Common Terms & Definitions
Accelerated Death Benefit – A life insurance policy option that provides policy proceeds to insured individuals over their lifetimes, in the event of a terminal illness. This is in lieu of a traditional policy that pays beneficiaries after the insured’s death. Such benefits kick in if the insured becomes terminally ill, needs extreme medical intervention, or must reside in a nursing home. The payments made while the insured is living are deducted from any death benefits paid to beneficiaries.
Annuity – A life insurance product that pays periodic income benefits for a specific period of time or over the course of the annuitant’s lifetime. There are two basic types of annuities: deferred and immediate. Deferred annuities allow assets to grow tax-deferred over time before being converted to payments to the annuitant.
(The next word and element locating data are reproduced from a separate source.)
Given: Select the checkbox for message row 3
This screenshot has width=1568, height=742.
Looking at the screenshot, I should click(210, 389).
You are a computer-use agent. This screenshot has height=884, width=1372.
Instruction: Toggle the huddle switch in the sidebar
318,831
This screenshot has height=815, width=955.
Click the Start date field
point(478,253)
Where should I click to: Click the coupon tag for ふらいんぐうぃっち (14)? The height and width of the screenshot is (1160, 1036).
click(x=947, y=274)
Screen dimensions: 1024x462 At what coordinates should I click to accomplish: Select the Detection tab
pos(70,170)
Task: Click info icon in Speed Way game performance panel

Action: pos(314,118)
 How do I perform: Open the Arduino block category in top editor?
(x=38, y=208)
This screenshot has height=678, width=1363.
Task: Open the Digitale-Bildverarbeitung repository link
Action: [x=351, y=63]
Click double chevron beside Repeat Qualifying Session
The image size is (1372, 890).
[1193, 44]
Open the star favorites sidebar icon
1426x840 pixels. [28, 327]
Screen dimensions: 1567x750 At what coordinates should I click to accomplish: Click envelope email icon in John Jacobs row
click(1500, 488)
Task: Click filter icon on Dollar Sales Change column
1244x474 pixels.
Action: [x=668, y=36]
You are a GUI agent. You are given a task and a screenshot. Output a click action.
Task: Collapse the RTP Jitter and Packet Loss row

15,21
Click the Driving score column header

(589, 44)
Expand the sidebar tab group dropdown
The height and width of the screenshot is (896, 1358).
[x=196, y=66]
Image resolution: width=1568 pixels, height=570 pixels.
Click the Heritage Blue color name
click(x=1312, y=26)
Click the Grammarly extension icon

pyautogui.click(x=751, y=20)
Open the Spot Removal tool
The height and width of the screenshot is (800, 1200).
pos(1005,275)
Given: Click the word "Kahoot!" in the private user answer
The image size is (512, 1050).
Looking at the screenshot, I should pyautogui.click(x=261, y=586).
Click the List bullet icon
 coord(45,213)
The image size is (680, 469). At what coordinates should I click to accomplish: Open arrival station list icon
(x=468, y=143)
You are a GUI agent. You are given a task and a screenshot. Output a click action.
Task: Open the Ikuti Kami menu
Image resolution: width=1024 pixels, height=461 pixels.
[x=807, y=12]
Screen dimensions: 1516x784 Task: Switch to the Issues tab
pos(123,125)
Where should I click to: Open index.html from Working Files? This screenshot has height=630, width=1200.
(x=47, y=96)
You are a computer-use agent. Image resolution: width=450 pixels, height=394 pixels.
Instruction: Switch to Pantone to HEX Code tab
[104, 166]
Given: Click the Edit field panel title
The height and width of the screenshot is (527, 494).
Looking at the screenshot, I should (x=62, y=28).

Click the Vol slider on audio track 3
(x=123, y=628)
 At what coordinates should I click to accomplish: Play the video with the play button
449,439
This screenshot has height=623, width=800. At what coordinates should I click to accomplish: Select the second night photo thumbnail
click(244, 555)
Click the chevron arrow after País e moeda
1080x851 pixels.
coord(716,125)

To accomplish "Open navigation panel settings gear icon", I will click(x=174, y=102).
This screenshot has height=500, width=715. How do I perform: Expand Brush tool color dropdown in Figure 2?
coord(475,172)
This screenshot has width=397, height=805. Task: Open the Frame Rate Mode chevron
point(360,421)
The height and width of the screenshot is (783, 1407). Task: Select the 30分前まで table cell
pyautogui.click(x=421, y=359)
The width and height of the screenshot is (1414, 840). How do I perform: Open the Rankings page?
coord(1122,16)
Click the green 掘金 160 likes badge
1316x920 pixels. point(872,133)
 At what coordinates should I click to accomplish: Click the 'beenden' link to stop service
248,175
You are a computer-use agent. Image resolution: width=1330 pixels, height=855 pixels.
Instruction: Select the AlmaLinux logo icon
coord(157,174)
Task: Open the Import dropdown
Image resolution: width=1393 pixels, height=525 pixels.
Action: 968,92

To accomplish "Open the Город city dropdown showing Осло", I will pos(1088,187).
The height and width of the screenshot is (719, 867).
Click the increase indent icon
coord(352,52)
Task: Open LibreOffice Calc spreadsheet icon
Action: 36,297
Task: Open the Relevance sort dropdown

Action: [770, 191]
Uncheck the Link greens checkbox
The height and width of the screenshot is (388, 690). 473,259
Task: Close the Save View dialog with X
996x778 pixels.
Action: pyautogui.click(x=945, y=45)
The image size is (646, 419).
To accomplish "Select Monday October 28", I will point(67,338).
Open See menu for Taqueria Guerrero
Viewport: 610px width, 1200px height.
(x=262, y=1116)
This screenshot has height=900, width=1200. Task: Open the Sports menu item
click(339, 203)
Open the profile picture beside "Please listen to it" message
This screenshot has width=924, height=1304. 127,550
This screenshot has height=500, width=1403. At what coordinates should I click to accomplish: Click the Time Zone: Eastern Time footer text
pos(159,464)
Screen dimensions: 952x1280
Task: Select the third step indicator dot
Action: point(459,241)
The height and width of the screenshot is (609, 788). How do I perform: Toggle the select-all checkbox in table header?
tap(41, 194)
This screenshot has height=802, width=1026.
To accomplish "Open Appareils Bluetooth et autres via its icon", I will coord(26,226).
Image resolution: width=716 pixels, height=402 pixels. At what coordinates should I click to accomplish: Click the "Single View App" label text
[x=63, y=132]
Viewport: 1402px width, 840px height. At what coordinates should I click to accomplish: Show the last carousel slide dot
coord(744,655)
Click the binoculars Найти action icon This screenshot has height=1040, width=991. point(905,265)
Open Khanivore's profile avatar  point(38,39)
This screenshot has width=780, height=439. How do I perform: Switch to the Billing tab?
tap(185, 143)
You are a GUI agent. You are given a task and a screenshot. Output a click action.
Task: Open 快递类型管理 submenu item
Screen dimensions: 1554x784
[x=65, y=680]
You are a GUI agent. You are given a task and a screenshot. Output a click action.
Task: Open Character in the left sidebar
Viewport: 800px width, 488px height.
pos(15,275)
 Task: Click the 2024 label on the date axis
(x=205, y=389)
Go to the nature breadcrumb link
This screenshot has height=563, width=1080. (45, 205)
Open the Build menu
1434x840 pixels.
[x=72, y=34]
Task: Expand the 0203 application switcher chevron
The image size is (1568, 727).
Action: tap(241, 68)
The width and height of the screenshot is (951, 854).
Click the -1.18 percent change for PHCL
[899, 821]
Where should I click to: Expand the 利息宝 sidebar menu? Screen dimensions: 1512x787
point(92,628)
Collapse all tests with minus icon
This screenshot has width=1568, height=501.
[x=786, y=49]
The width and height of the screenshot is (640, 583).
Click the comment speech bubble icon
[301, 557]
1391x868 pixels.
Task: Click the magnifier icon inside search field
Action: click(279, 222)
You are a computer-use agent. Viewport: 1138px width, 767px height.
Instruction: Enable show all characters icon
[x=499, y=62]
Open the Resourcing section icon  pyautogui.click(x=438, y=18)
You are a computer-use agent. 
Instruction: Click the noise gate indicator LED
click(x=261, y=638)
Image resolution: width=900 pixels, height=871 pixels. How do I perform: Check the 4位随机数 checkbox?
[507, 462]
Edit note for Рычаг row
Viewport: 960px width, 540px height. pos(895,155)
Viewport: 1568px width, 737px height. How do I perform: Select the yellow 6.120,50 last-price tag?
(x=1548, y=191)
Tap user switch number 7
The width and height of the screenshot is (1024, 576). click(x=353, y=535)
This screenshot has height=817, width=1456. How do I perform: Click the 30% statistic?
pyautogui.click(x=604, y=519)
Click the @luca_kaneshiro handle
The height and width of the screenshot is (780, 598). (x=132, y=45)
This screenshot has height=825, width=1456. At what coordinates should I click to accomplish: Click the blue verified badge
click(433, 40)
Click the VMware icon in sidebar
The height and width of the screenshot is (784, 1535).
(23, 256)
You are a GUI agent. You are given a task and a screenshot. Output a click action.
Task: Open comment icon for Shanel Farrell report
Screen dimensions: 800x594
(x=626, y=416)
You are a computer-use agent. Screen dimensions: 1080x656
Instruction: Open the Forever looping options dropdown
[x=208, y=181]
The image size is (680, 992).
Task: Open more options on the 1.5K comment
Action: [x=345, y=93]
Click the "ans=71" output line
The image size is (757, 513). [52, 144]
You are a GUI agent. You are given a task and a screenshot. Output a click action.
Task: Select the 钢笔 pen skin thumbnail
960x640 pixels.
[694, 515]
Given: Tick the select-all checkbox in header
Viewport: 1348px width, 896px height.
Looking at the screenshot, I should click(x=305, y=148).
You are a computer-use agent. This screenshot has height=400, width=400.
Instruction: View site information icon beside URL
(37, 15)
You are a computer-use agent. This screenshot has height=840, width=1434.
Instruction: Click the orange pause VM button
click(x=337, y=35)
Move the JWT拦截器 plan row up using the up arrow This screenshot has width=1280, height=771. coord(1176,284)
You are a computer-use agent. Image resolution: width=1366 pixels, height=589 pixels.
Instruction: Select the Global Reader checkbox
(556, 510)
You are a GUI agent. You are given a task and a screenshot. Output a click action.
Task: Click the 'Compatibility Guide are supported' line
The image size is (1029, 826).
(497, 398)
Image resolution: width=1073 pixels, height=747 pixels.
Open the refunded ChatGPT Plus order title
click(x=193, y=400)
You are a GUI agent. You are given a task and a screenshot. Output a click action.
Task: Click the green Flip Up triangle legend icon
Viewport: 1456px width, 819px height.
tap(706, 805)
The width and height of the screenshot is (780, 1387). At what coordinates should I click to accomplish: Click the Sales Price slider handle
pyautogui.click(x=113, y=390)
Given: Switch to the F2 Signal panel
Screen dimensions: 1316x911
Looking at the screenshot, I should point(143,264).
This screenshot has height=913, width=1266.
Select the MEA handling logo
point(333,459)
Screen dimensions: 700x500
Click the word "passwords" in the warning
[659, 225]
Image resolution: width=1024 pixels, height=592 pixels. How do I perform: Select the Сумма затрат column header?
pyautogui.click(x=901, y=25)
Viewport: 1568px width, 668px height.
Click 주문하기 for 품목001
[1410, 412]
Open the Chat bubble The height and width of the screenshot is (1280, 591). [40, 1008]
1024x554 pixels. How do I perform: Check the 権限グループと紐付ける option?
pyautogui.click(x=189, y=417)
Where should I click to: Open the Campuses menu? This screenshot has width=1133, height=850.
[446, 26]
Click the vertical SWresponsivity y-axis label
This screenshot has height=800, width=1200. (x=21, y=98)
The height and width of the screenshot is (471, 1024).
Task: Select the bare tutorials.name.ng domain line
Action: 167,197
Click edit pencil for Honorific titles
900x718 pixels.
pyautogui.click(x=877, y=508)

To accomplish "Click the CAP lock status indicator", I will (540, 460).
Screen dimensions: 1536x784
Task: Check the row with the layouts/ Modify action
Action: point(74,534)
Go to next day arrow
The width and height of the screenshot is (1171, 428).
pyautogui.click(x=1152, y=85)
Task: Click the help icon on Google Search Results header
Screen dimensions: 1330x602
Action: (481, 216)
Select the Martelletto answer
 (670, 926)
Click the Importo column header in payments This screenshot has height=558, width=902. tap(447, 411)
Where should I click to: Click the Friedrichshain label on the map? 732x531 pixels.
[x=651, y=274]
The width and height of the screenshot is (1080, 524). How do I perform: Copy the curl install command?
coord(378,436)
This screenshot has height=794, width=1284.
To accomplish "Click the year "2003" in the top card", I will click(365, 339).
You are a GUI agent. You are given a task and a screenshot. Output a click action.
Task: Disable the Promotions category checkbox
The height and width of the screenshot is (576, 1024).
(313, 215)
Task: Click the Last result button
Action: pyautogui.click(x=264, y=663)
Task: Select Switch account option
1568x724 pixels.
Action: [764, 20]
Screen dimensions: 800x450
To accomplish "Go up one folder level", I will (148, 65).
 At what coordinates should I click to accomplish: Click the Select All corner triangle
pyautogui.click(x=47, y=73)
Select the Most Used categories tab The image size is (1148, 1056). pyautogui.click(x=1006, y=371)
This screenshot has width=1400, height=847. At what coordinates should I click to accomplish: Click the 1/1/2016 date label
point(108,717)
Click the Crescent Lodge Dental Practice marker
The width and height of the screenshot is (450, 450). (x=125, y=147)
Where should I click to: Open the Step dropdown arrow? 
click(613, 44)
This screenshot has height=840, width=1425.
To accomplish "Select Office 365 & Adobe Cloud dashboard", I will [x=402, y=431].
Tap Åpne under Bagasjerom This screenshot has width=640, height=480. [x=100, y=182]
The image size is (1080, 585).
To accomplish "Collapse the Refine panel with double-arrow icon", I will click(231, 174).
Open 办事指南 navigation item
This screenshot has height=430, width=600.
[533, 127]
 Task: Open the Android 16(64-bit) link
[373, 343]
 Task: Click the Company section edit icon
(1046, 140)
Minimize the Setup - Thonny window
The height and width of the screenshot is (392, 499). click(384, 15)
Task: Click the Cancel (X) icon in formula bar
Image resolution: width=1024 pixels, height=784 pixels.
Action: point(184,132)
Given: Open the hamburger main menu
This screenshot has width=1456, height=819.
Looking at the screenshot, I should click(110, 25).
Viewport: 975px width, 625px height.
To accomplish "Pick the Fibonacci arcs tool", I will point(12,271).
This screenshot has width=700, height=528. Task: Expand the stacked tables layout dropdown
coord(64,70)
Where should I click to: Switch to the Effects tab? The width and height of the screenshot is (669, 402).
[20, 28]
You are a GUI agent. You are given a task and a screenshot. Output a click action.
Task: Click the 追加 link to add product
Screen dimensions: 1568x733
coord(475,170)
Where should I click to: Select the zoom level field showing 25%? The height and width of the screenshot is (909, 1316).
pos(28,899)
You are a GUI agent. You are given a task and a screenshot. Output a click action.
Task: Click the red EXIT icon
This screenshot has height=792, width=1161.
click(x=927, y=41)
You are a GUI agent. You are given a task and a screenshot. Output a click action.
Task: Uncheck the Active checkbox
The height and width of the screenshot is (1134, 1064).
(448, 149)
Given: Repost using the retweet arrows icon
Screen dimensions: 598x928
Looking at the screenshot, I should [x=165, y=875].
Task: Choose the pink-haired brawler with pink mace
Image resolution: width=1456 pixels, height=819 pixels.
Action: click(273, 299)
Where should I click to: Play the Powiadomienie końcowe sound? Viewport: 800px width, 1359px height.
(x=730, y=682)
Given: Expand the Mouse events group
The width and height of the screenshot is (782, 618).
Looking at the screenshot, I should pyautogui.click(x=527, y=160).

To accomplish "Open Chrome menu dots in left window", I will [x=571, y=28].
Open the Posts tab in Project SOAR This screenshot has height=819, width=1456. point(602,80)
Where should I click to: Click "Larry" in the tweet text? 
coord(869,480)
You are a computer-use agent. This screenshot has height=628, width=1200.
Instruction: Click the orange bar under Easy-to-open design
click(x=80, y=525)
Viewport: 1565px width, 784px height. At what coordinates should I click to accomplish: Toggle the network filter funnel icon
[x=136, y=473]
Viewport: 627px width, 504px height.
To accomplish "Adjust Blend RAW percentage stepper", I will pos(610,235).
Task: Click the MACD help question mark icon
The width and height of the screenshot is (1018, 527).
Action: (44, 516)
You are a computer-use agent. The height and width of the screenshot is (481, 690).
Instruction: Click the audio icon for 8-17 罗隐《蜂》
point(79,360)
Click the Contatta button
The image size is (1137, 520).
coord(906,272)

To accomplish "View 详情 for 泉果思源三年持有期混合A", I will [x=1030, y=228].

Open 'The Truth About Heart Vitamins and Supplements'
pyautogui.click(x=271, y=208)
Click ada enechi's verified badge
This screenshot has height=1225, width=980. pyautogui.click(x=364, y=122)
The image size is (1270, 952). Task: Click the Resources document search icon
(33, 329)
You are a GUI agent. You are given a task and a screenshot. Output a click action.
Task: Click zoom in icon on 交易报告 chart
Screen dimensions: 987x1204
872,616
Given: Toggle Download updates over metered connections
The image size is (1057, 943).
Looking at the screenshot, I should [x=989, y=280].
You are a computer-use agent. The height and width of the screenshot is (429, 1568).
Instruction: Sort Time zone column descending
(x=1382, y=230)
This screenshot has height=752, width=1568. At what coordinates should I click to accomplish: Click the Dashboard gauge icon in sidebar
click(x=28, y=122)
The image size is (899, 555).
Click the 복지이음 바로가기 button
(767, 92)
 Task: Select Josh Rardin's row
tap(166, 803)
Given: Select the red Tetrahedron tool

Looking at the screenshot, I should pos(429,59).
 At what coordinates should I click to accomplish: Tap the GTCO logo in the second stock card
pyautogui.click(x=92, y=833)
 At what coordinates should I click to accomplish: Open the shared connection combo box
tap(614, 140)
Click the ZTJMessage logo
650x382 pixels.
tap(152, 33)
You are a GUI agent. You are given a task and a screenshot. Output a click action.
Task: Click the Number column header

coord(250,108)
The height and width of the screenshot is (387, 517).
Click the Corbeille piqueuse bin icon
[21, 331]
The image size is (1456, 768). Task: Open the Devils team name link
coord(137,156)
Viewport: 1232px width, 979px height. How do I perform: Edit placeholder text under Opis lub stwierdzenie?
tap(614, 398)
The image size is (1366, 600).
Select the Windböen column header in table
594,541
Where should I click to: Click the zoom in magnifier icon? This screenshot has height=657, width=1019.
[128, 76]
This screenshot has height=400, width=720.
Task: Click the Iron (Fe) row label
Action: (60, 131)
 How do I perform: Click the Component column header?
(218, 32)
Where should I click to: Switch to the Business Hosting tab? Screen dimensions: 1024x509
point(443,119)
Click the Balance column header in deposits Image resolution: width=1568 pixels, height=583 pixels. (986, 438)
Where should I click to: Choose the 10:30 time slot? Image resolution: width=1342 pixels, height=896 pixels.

Immediate annuities allow payments to begin within about a year of purchase.
Convertible Term Insurance Policy – A term life insurance policy that gives the policy owner the right to convert the policy to a permanent plan of insurance.
Critical Illness Insurance – A type of individual health insurance that pays a lump-sum benefit when the insured is diagnosed with a specified illness. Also known as critical diagnosis insurance. Contrast with specified disease coverage.
Death Benefit – (1) For a life insurance contract, the amount of money paid by an insurer to a beneficiary when a person insured under the life insurance policy dies. (2) For an annuity contract, the amount of money paid to a beneficiary if the contract owner dies before the annuity payments begin.
Decreasing Term Life Insurance – Term life insurance that provides a death benefit that decreases in amount over the policy term. Contrast with increasing term life insurance.
Face Amount – For a fixed-amount whole life insurance policy, the amount of the death benefit payable if the insured person dies while the policy is in force.
Flexible Premium – A premium payment method sometimes offered in connection with annuities and with some types of life insurance that allows the contract owner or policy owner to alter the amount and the frequency of payments, within specified boundaries defined by the insurer and the law.
Fratrernal Insurer – A nonprofit organization that is operated solely for the benefit of its members and that provides its members with social and insurance benefits. Also known as fraternal benefit society.
Free-look Period – A period of up to one month during which the purchaser of an annuity can cancel the contract with no penalty. Rules vary by state.
Incontestability Provision – A period of up to one month during which the purchaser of an annuity can cancel the contract with no penalty. Rules vary by state.
Irrevocable Beneficiary – A life insurance policy beneficiary who has a vested interest in the policy proceeds even during the insured’s lifetime because the policy owner has the right to change the beneficiary designation only after obtaining the beneficiary’s consent. Contrast with revocable beneficiary.
Misrepresentation – A false or misleading statement. (1) In insurance sales, a false or misleading statement made by a sales agent to induce a customer to purchase insurance is a prohibited sales practice. (2) In insurance underwriting, a false or misleading statement by an insurance applicant may provide a basis for the insurer to avoid the policy.